Der Kaiser kennt europäische Uhren, doch hat er noch nie einen künstlichen Springbrunnen gesehen. Nachdem er auf einer Illustration eines jener Wasserspiele erblickt hat, die so häufig die Vor- oder Rückseiten europäischer Barockpaläste zieren, befiehlt er den Jesuitenmissionaren, etwas Vergleichbares zu konstruieren. Für die technischen Belange soll Pater Benoist verantwortlich zeichnen, der als Astronom und Mathematiker allerdings nur wenig von Brunnenbau versteht. (…) So entstehen in einem eingefriedeten Bereich im Osten des Sommerpalasts die Xi Yang Lou, die „Westlichen Paläste“ (…). Ausgangs- und Zielpunkt dieser umfangreichen architektonischen européerie sind die Fontänen und Wasserbecken. Das Kernstück der gesamten Anlage bildet der „Palast des ruhigen Meeres“ (…)

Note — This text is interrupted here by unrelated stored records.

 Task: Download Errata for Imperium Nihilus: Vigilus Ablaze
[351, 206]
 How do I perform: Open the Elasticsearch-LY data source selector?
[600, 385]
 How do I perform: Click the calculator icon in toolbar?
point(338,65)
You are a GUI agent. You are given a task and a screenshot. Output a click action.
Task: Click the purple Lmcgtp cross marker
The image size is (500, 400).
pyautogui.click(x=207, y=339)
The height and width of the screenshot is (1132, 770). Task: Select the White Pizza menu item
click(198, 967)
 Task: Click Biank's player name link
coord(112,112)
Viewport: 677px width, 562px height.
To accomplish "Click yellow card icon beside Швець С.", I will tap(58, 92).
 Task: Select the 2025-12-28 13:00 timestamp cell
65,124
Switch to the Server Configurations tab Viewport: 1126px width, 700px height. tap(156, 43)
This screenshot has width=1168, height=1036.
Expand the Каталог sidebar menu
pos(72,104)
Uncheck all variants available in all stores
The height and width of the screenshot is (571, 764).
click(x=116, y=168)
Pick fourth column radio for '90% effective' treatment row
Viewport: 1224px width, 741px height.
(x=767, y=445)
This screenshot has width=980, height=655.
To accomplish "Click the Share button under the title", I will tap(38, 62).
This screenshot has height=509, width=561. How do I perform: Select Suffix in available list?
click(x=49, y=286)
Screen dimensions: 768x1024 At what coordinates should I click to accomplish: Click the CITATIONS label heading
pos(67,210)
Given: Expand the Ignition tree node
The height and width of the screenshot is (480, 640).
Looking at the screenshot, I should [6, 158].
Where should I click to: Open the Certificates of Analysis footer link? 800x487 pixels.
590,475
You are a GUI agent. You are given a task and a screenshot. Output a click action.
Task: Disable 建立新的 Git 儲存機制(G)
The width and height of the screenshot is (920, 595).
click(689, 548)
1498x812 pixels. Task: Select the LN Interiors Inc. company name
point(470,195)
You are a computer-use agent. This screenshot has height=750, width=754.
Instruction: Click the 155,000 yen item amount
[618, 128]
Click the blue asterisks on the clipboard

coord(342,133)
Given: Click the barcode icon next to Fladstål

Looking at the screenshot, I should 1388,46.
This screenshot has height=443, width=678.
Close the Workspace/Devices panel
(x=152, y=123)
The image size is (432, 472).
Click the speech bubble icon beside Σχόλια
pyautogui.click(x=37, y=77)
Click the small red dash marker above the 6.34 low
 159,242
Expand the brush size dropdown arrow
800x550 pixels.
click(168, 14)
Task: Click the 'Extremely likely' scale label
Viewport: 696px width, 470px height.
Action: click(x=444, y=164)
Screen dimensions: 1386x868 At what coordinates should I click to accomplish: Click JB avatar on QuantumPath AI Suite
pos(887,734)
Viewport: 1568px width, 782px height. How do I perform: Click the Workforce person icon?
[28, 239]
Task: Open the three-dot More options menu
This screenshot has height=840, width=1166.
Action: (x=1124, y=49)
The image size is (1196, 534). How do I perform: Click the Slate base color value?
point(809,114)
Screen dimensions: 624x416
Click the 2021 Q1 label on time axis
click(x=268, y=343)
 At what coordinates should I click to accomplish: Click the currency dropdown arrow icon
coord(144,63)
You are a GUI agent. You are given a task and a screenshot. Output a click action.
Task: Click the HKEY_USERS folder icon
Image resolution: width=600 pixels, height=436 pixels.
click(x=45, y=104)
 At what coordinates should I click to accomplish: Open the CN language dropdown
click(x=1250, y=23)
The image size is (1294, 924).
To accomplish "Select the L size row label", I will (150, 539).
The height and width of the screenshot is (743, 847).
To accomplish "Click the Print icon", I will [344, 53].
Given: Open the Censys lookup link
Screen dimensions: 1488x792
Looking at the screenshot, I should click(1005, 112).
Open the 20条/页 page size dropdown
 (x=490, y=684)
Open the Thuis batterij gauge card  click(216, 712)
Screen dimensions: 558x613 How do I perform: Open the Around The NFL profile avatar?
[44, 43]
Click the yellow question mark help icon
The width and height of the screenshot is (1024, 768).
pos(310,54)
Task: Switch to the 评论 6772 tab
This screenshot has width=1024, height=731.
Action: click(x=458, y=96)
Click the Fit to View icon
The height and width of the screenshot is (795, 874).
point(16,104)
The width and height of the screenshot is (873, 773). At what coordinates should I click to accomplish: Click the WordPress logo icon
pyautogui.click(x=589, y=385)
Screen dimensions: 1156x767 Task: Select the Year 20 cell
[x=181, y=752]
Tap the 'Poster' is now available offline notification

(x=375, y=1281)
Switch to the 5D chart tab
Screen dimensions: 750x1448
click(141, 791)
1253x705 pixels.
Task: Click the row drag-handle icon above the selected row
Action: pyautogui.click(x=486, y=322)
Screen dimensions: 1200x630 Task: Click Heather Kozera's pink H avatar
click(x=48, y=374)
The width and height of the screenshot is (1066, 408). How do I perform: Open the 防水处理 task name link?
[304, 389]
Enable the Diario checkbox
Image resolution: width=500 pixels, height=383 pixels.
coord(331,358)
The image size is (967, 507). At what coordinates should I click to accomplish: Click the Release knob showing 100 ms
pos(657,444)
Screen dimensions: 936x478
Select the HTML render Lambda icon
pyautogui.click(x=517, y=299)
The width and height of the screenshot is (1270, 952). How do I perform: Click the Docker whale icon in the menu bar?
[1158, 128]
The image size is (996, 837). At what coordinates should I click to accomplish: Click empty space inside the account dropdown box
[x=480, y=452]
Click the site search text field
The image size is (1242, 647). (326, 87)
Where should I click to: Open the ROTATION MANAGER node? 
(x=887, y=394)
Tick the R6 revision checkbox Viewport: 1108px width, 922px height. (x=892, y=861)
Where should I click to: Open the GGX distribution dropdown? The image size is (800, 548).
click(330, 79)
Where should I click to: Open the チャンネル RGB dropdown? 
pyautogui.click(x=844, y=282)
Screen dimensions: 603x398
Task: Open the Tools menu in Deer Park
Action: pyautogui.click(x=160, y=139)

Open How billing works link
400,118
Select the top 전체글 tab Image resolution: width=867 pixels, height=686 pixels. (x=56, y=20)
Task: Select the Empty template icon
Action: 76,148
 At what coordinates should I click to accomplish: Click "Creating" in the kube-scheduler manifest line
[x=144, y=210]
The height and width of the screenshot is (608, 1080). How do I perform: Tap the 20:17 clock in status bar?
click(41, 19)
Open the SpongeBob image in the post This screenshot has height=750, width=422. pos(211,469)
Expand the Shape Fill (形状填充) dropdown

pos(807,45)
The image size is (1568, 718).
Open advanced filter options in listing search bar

Die Planungen, die Entwürfe, die Konstruktion der Springbrunnenanlage, die schwierige Kommunikation mit den chinesischen Arbeitern, die Intrigen der Hofleute, vor allem aber die Angst, den Forderungen des Kaisers nicht Genüge zu tun, lassen das Leben von Pater Benoist im Sommerpalast alles andere als idyllisch erscheinen. Beständig ist er in Eile, in Hast, in Sorge. (…) Der Pater verzehrt sich buchstäblich, und daran sind nicht zuletzt seine Mahlzeiten schuld, genauer: die Anstrengungen, dorthin zu gelangen, wo sie für ihn bereitstehen. Denn die Speisen werden dem Pater nicht gebracht, sie folgen ihm nicht nach, er muss sie aufsuchen. „Wahrlich ermüdend“ sei es für den Missionar gewesen, während der Arbeiten an den „Westlichen Palästen“ sich rechtzeitig an die vorgesehenen Orte seiner Mahlzeiten zu begeben. Zwar habe der Kaiser ihm „häufig Speisen von seiner Tafel“ geschickt, zweifellos eine besondere Ehre, die aber nichts daran ändert, dass die von dem aufopfernden Dienst für den rechten Glauben ohnehin bereits beeinträchtigte Gesundheit des Paters Benoist durch das strenge Fasten und die unregelmäßigen Essenszeiten zusätzlich geschwächt wird. So heißt es zumindest in dem anonymen Nachruf, der nach dem Ableben des Paters 1775 die vielfältigen Beschwernisse der China-Mission auch als ein konkretes esskulturelles Problem resümiert.

aus: Marion Steinicke, Die Zeit, die Uhren und die Speisen des Kaisers. Nachrichten aus dem Reich der Mitte, in: Bulletin Esskulturen, Mappe VI, Mahl-Zeiten, Faszikel 34.